**Brief:**
The answer must consist of every line below containing "computer".

**Provided data:**

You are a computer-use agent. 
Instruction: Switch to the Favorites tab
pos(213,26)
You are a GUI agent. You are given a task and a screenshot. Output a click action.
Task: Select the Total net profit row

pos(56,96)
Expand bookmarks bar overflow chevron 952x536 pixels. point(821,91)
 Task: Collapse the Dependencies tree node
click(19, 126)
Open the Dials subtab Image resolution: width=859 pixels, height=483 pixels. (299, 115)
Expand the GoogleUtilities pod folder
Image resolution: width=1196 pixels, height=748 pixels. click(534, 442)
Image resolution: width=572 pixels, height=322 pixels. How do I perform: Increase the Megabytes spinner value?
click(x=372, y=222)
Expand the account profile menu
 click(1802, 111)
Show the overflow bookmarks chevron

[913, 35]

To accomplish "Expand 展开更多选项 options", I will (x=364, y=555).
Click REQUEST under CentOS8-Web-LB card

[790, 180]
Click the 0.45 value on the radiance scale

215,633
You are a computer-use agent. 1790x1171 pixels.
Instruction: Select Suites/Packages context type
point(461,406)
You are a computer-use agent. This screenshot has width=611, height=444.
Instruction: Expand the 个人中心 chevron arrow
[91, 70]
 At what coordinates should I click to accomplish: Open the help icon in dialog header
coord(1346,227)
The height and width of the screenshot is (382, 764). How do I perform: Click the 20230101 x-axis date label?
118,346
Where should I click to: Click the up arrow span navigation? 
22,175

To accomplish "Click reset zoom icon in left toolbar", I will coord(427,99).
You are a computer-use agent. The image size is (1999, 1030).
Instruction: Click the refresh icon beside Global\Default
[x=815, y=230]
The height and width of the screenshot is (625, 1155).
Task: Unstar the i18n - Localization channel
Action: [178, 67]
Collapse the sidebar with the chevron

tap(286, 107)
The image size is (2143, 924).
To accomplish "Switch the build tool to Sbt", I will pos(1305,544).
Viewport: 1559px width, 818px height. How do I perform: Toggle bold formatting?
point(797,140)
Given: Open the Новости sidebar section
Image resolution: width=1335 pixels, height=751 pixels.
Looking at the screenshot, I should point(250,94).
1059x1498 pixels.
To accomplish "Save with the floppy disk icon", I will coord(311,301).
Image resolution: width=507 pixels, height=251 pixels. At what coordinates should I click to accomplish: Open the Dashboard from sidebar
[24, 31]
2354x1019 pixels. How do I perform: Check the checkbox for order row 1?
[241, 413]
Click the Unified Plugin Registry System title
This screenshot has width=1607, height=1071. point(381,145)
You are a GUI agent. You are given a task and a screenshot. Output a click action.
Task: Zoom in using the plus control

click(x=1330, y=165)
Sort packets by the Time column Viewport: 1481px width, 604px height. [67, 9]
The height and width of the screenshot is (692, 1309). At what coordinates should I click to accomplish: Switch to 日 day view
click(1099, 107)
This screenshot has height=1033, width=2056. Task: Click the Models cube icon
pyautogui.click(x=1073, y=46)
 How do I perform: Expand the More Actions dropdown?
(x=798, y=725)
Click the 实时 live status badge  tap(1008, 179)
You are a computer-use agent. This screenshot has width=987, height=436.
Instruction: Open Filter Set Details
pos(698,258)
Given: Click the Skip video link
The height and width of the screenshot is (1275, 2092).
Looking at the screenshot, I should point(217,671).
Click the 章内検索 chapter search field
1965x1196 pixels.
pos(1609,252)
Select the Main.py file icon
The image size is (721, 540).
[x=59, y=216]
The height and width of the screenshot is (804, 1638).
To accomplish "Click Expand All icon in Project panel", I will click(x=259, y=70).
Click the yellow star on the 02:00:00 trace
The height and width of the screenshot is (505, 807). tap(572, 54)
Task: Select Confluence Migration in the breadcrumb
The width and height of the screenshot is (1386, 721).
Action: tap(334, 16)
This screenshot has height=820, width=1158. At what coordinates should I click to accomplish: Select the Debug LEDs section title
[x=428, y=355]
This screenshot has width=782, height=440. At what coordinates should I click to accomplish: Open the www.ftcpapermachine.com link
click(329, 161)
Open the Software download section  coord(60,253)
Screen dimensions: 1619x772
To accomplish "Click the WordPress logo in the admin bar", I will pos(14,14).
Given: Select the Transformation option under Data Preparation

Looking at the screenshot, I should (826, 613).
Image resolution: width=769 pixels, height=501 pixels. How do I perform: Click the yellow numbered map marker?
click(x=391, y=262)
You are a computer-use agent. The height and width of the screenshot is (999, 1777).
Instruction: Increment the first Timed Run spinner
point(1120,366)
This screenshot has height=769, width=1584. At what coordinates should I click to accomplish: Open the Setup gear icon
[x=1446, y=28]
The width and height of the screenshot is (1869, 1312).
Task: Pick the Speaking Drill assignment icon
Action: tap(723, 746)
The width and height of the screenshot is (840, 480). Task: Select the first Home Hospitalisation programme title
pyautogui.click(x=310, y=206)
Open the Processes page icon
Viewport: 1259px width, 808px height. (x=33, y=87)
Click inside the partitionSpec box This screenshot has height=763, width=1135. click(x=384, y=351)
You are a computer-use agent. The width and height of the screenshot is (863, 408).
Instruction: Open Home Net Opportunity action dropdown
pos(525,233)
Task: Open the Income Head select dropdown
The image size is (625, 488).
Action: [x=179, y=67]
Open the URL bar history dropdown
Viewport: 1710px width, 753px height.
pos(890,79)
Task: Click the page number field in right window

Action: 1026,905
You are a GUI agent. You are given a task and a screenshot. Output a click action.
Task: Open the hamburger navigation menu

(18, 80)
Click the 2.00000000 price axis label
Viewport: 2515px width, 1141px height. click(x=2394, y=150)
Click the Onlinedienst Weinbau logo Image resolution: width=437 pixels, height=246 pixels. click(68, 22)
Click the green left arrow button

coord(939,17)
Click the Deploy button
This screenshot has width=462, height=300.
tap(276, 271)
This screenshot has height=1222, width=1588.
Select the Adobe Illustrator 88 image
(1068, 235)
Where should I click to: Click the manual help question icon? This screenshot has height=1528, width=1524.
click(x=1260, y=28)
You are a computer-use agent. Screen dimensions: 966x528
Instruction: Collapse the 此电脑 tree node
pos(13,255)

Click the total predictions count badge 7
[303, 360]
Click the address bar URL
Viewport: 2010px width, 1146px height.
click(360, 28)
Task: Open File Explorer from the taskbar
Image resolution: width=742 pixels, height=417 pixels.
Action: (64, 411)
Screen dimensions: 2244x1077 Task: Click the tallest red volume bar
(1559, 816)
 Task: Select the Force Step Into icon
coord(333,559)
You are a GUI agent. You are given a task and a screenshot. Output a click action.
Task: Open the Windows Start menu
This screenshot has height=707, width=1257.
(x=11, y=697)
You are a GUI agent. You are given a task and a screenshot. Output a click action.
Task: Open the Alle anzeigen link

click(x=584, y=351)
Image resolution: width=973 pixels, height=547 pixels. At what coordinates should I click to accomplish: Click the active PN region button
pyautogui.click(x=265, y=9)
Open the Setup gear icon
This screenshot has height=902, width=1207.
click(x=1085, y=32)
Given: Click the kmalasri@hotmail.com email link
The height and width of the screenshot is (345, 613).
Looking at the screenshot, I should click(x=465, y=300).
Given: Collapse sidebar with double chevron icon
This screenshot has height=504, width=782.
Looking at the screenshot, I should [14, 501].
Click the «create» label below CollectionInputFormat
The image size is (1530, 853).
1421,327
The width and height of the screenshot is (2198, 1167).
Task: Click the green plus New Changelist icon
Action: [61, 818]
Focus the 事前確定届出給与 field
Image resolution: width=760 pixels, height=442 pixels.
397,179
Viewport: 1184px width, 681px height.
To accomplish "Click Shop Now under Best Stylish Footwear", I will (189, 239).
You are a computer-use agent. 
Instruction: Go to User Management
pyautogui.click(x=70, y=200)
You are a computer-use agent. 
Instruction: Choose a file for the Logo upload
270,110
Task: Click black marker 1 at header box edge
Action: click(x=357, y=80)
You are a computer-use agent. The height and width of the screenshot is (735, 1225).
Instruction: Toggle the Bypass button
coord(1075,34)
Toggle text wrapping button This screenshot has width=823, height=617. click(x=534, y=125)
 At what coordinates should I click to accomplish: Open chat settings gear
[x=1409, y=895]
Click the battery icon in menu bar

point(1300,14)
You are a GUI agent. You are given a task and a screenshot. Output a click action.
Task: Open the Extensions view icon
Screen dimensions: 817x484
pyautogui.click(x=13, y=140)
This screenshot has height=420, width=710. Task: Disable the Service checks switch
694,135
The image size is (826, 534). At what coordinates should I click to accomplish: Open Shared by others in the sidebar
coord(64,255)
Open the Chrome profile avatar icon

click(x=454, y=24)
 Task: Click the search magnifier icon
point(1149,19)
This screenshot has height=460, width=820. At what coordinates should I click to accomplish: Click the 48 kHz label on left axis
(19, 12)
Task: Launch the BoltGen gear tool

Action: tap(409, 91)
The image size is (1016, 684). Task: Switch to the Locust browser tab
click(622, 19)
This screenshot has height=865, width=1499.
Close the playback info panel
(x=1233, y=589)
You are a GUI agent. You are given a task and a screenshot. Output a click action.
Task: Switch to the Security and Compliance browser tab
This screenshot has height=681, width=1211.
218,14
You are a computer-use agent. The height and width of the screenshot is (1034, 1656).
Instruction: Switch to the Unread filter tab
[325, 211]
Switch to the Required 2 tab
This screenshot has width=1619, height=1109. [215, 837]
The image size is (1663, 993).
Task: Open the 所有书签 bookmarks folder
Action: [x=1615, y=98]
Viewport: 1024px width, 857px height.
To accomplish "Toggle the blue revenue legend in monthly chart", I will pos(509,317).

**Answer box:**
You are a computer-use agent. 
You are a computer-use agent. 1790x1171 pixels.
You are a computer-use agent. This screenshot has width=611, height=444.
You are a computer-use agent. The image size is (1999, 1030).
You are a computer-use agent. This screenshot has width=987, height=436.
You are a computer-use agent. The height and width of the screenshot is (999, 1777).
You are a computer-use agent. The width and height of the screenshot is (863, 408).
You are a computer-use agent. Screen dimensions: 966x528
You are a computer-use agent. 
You are a computer-use agent. 
You are a computer-use agent. The height and width of the screenshot is (735, 1225).
You are a computer-use agent. The height and width of the screenshot is (1034, 1656).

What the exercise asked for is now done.